- The paper presents a modified survey-weighted pseudo-posterior method that accurately adjusts uncertainty quantification for both global and local parameters in Bayesian multi-level models.
- It leverages prior curvature adjustments and transformations like the Yeo-Johnson to correct variance underestimation caused by complex survey designs.
- Simulation studies and NSDUH data applications demonstrate improved interval estimates and coverage probabilities for depression prevalence models.
Uncertainty Quantification for Multi-level Models Using the Survey-Weighted Pseudo-Posterior
Introduction
The task of parameter estimation and inference from complex survey samples often emphasizes global model parameters with asymptotic properties. This paper introduces a Bayesian inference approach tailored for multi-level or mixed effects models, which necessitate adjustments for both local and global parameters due to complex sampling designs. Traditional survey-weighted pseudo-posterior techniques and existing automated post-processing methods exhibit limitations in addressing such complexities in Bayesian models. This work proposes modifications to these methods, demonstrating improvements via simulation studies and applications, such as the National Survey on Drug Use and Health (NSDUH).
Approaches to Adjusting for Survey Design
The challenge addressed in the paper is twofold: ensuring unbiased estimation through survey weights and achieving correct uncertainty quantification. The naive use of survey weights can correct for biases in parameter estimation but not for sample-induced dependencies affecting uncertainty estimates. To tackle this, the survey-weighted pseudo-posterior is employed, along with modifications for improved variance estimation.
The paper provides a detailed mathematical framework for adjusting the posterior distribution based on survey weights. It explains how informative sampling designs influence parameter estimates and necessitate curvature adjustments to achieve correct asymptotic frequentist coverage. The primary focus is the impact of survey design on hierarchical models, where various levels of parameters, such as global and local, exhibit different asymptotic behaviors.
Figure 1: Comparison of 95% intervals for global regression parameters for the multi-level logistic regression for past year depression from NSDUH.
Implementation Options
The practical implementation requires estimating variance matrices for parameters using a hybrid approach, leveraging both MCMC and replication designs. Various methods like half-sample bootstrap and delete-a-group jackknife are discussed for estimating the required variance components. The paper evaluates different strategies to balance computational efficiency and estimation accuracy.
The paper introduces several advanced techniques:
- Naïve Adjustment (Baseline): Relies on posterior samples but often underestimates variance due to ignoring prior curvature.
- Using the Prior Curvature in the Adjustment: Incorporates the effect of prior distribution on parameters, enhancing accuracy for local parameters.
- Using Transformations toward Normality: Applies transformations like the Yeo-Johnson to approximate parameter normality pre-adjustment, improving variance estimates for skewed parameter distributions.
Results
Simulation studies and real-world applications illustrate the practical implications of these adjustments. For simple random samples, unadjusted and adjusted methods performed as expected. However, with probability proportional to size (PPS) sampling, adjusted methods, particularly those involving prior curvature and Yeo-Johnson transformations, improved coverage probabilities and interval estimates compared to unadjusted methods.
Application to NSDUH data revealed significant differences between unadjusted and adjusted methods in estimating depression prevalence. Adjusted methods provided wider and more accurate confidence intervals that accounted for the complex survey structure. Figure 2 displays how local random effects are impacted by these adjustments, highlighting differences between unadjusted, naïve, and Yeo-Johnson methods.

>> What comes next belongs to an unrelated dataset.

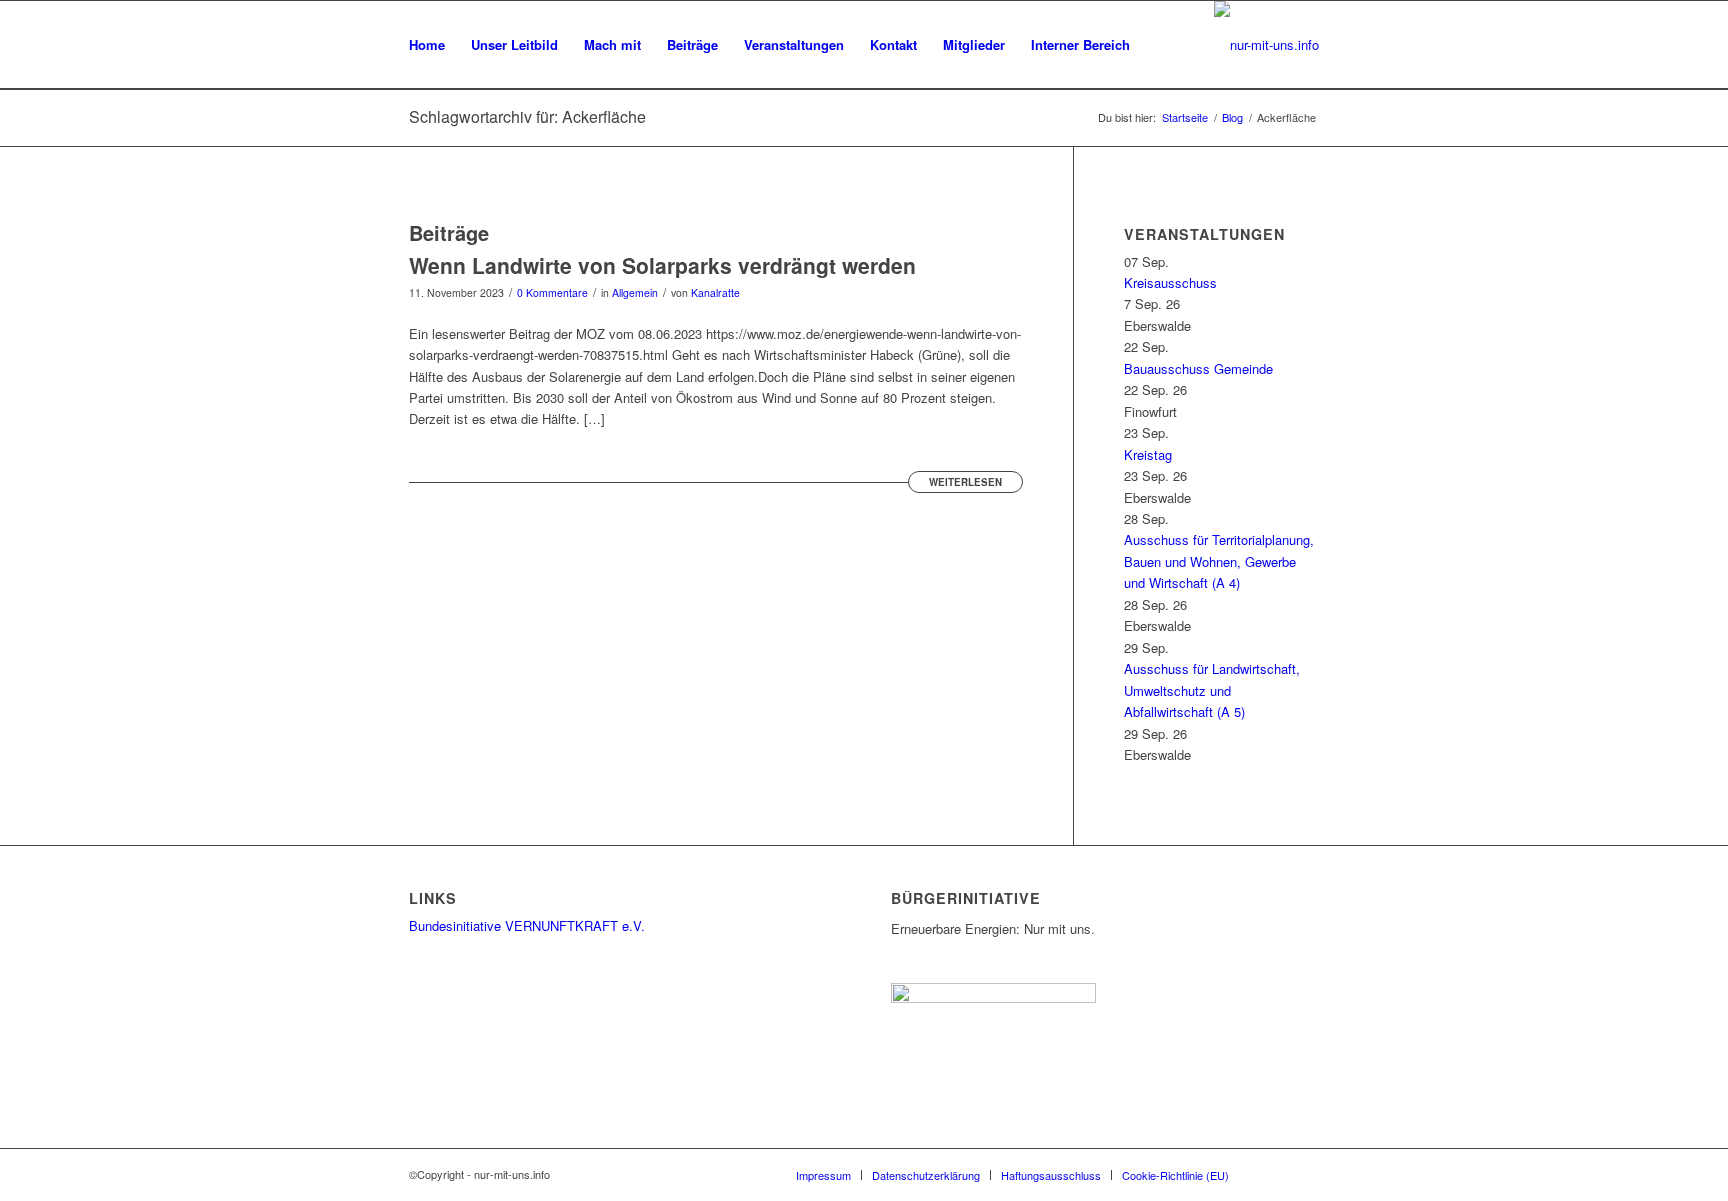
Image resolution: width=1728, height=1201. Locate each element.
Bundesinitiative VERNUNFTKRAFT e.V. (527, 925)
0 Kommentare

Figure 2: Comparison of 95\% intervals for local random effects for the multi-level logistic regression for past year depression from NSDUH.
Discussion and Conclusions
The study concludes that survey-weighted pseudo-posterior modifications significantly enhance uncertainty quantification in Bayesian multi-level models under complex sampling designs. The integration of prior curvature and parameter transformation techniques corrects variance underestimation, particularly for hierarchical random effects. These findings underline the need for careful adaptation of Bayesian predictive models to adequately reflect sampling design complexities and ensure robust inference.
Future work includes expanding simulation studies across varying sample sizes and levels of sample informativeness. Further validation of the proposed methods, especially against more computationally intensive replicate designs, can solidify their practical applicability and reliability in diverse survey settings.